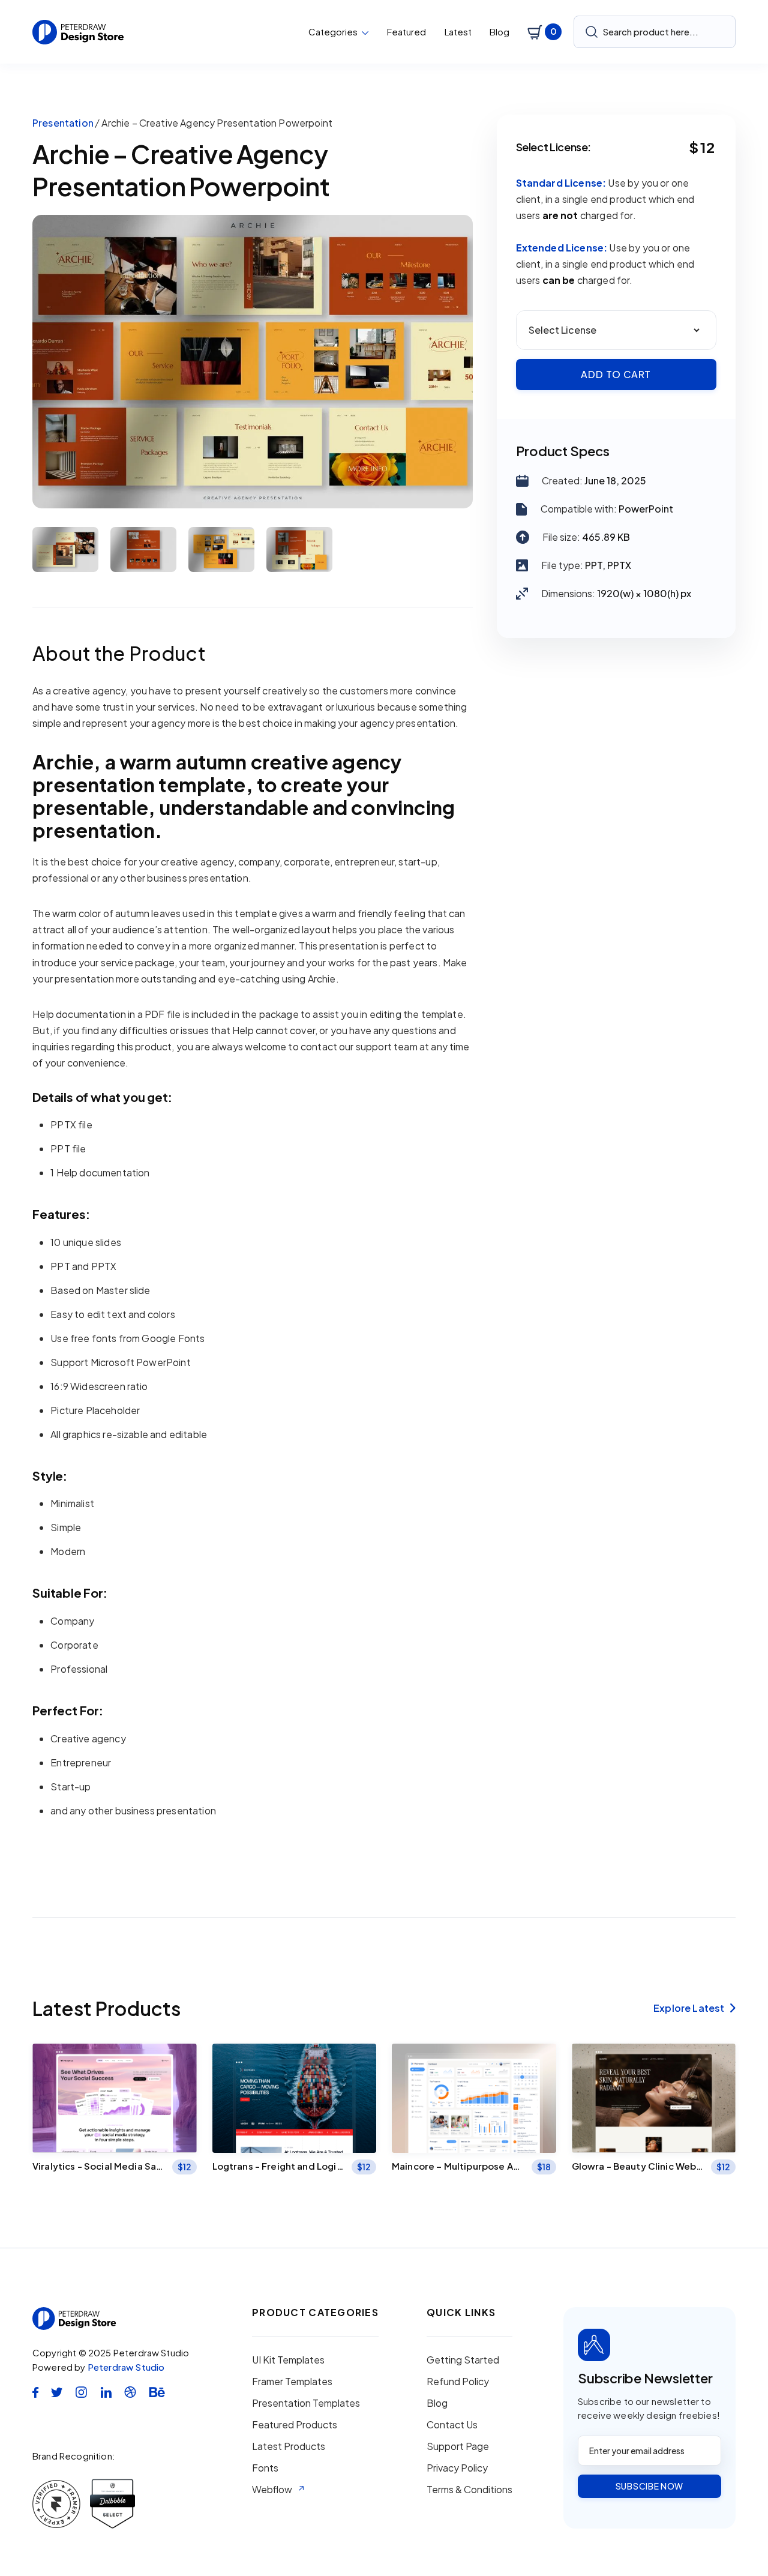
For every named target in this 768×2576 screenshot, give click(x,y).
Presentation (63, 122)
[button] (338, 31)
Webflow (272, 2489)
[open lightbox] (252, 361)
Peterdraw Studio (126, 2367)
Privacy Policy (457, 2468)
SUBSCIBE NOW (649, 2486)
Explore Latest (694, 2008)
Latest (458, 31)
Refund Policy (458, 2381)
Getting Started (463, 2360)
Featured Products (294, 2424)
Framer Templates (292, 2381)
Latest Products (288, 2446)
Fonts (265, 2468)
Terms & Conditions (469, 2489)
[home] (78, 32)
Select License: (554, 147)
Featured (406, 31)
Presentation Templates (306, 2403)
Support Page (458, 2446)
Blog (499, 31)
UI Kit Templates (288, 2360)
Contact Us (452, 2424)
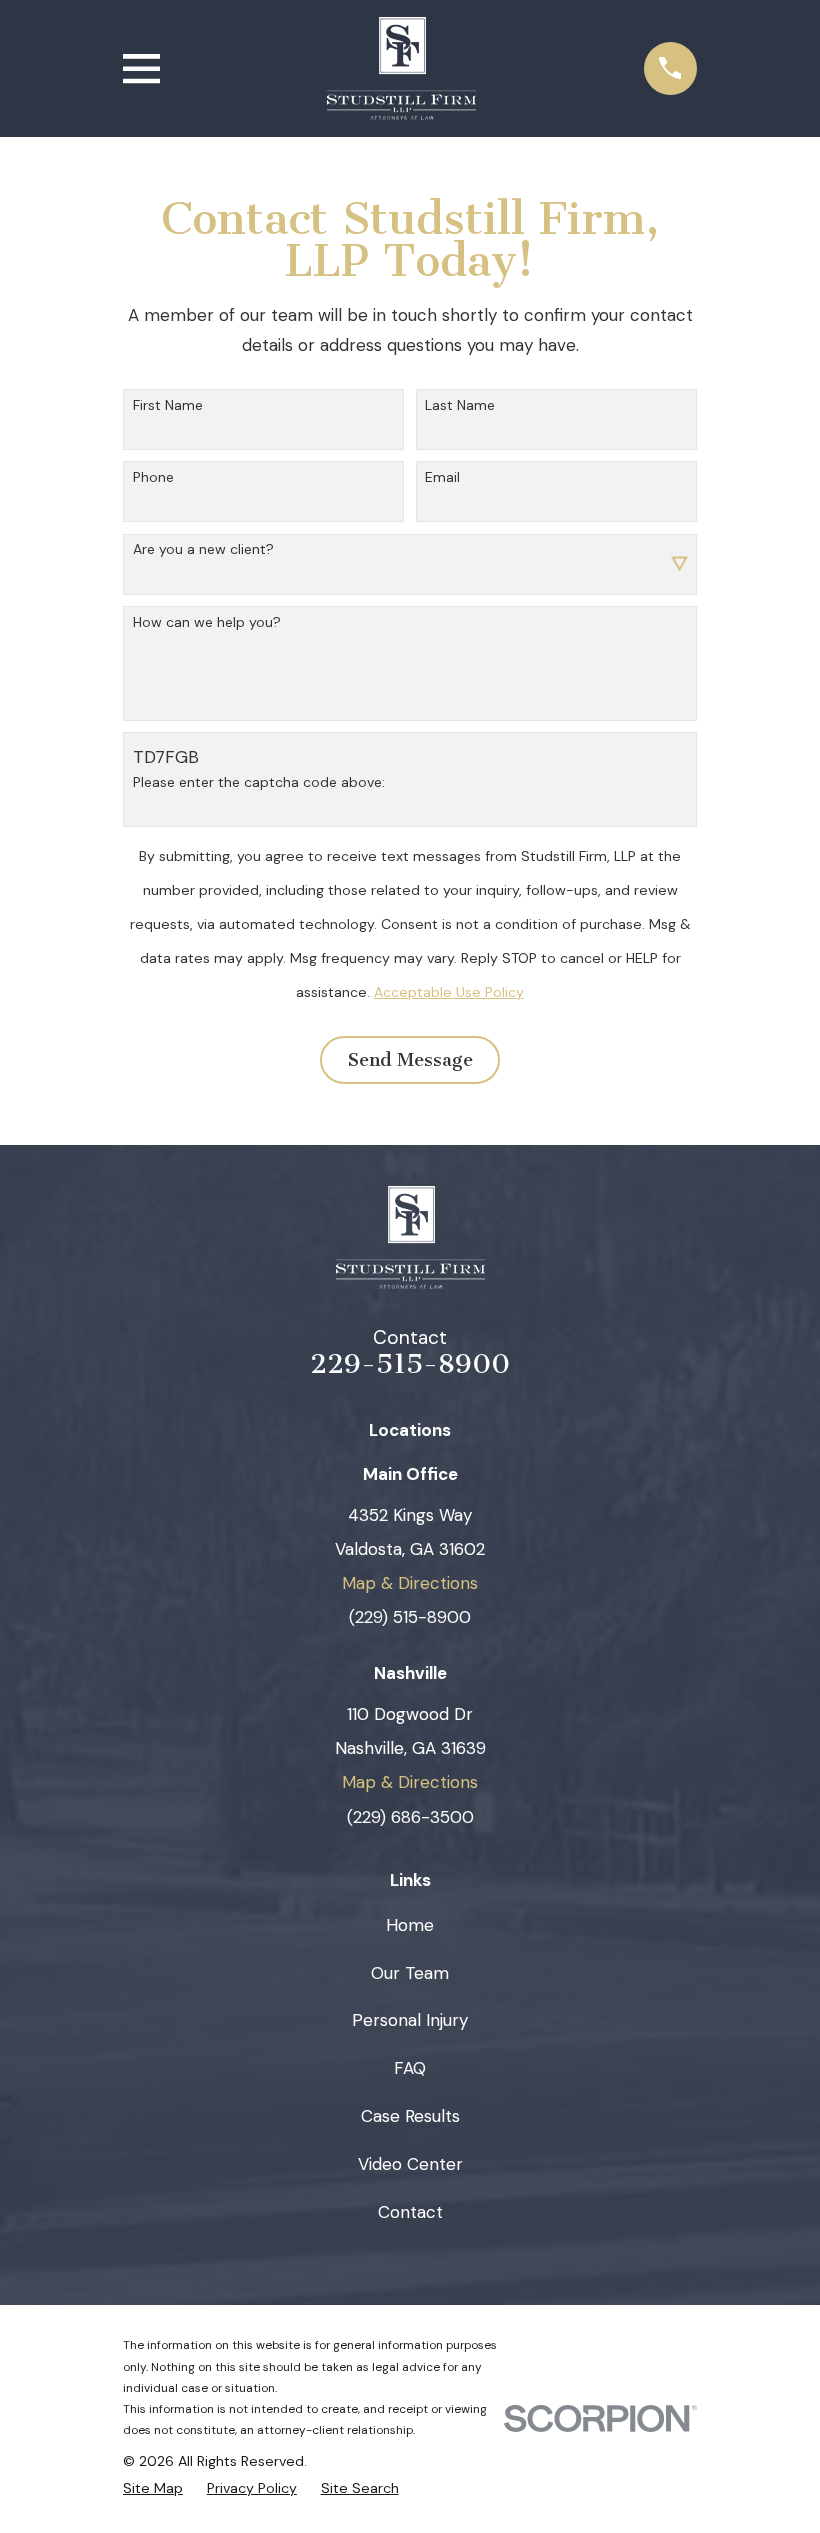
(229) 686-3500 (410, 1817)
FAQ (410, 2068)
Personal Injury (410, 2020)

• WORK TO BE COMPLETED:
Find the line containing "Featured (406, 31)" in the records above and restate it, and each line after it through the end, word for word, dropping the pictures.

• SOLUTION BELOW:
Featured (406, 31)
Presentation Templates (306, 2403)
Support Page (458, 2446)
Blog (499, 31)
UI Kit Templates (288, 2360)
Contact Us (452, 2424)
(229) 686-3500 (410, 1817)
FAQ (410, 2068)
Personal Injury (410, 2020)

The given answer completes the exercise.